Reputation: 5800
I wrote a little program to calculate the first 18 triples (x,y,z)
with x<y<z
, which satisfy x^3+y^3=z^3+1
.
While playing around to optimise the total runtime, I discovered, that using double
for the cubic values and the two sides of the equation is faster than using long
. On my machine the difference is about 3 seconds.
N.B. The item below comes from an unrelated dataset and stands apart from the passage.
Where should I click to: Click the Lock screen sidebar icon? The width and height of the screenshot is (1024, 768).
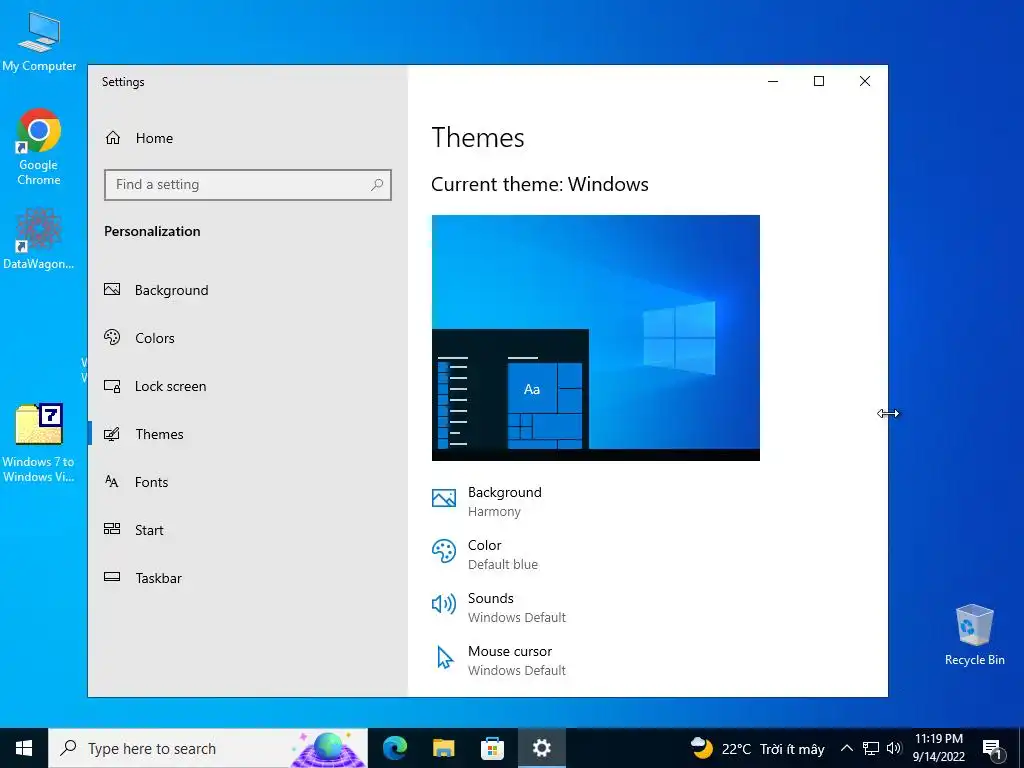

Now I wonder why exactly this is the case. I guess it is somewhere in the internal handling of long
while the comparison of two long
-Variables, as this is the only thing, which changes within the calculation loops.
Here is my code:
class Threes {
public static void main(String[] args) {
System.out.println("Threes --- Java");
int Z_MAX = 60000, Y_MAX = Z_MAX-1, X_MAX = Y_MAX-1;
double[] powers = new double[Z_MAX+1];
for (int i = 0; i <= Z_MAX; i++) {
powers[i] = Math.pow(i, 3);
}
System.out.println("Powers calculated");
int x, y, z;
double right, left;
int[][] sets = new int[18][3];
int foundCount = 0;
long loopCount = 0;
long start, end;
start = System.currentTimeMillis();
for (x = 1 ; x < X_MAX; x++) {
for (y = x + 1; y < Y_MAX; y++) {
right = powers[x] + powers[y];
for (z = y + 1; z < Z_MAX; z++) {
left = powers[z] + 1;
if (right < left) {
z = Z_MAX;
} else if (right == left) {
sets[foundCount][0] = x;
sets[foundCount][1] = y;
sets[foundCount][2] = z;
foundCount++;
end = System.currentTimeMillis();
System.out.println("found " + foundCount + ". set:\t" + x + "\t" + y + "\t" + z + "\t" + ((end - start) / 1000.0));
if (foundCount == 18) {
x = X_MAX;
y = Y_MAX;
z = Z_MAX;
}
}
loopCount++;
}
}
}
System.out.println("finished: " + loopCount);
}
}
The lines I changed are:
double[] powers = new double[Z_MAX+1];
becomes
long[] powers = new long[Z_MAX+1];
and
powers[i] = Math.pow(i, 3);
becomes
powers[i] = (long)Math.pow(i, 3);
and
double right, left;
becomes
long right, left;
"Bonus Question": What other possibilities of optimizing the whole code in terms of total runtime do I have? I know, that leaving out the loopCount
gives me some milliseconds. I'm sure, that I have to reduce the number of loop iterations significantly. But how?
Upvotes: 5
Views: 980
Reputation: 7731
Your biggest "bonus" optimization will be to replace the z
loop with a calculation like:
z = Math.round(Math.pow(left - 1, 1./3));
and check if z > y && left == powers[(int)z] + 1
.
Other improvements if you wanted to find all triples within your limits:
x
at 2 instead of 1z = Z_MAX;
with break;
to exit the loop early X_MAX
as Math.pow((powers[Z_MAX] + 1)/2, 1./3)
~= Z_MAX * Math.pow(0.5, 1./3)
since if x
is bigger than that, z
will exceed Z_MAX
Y_MAX
for each x
as Math.pow(powers[Z_MAX] - powers[x] + 1, 1./3)/2
BTW, a more common way to order the triples would be using z as the primary sort key, which may result in a different first 18 than you get ordering by x first. To change that, you'd make your outer loop iterate over z, which would be simpler anyway:
for (z = 1; z < Z_MAX; z++) {
for (y = 1; y < z - 1; y++) {
zy = powers[z] - 1 - powers[y];
x = Math.round(Math.pow(zy, 1./3));
if (x < y && zy == powers[(int)x])
...report triple found;
}
}
Upvotes: 1
Reputation: 272667
It's probably fair to say that your code spends most of its time in this section:
for (z = y + 1; z < Z_MAX; z++) {
left = powers[z] + 1;
if (right < left) {
z = Z_MAX;
}
And most of the time, it will always be taking the same branch out of the conditional. So once your code has reached the steady-state (i.e. once the CPU's branch predictor is set up), the run-time will be dominated by the computation itself: dependencies are minimised, so the latency of the instruction pipeline doesn't matter.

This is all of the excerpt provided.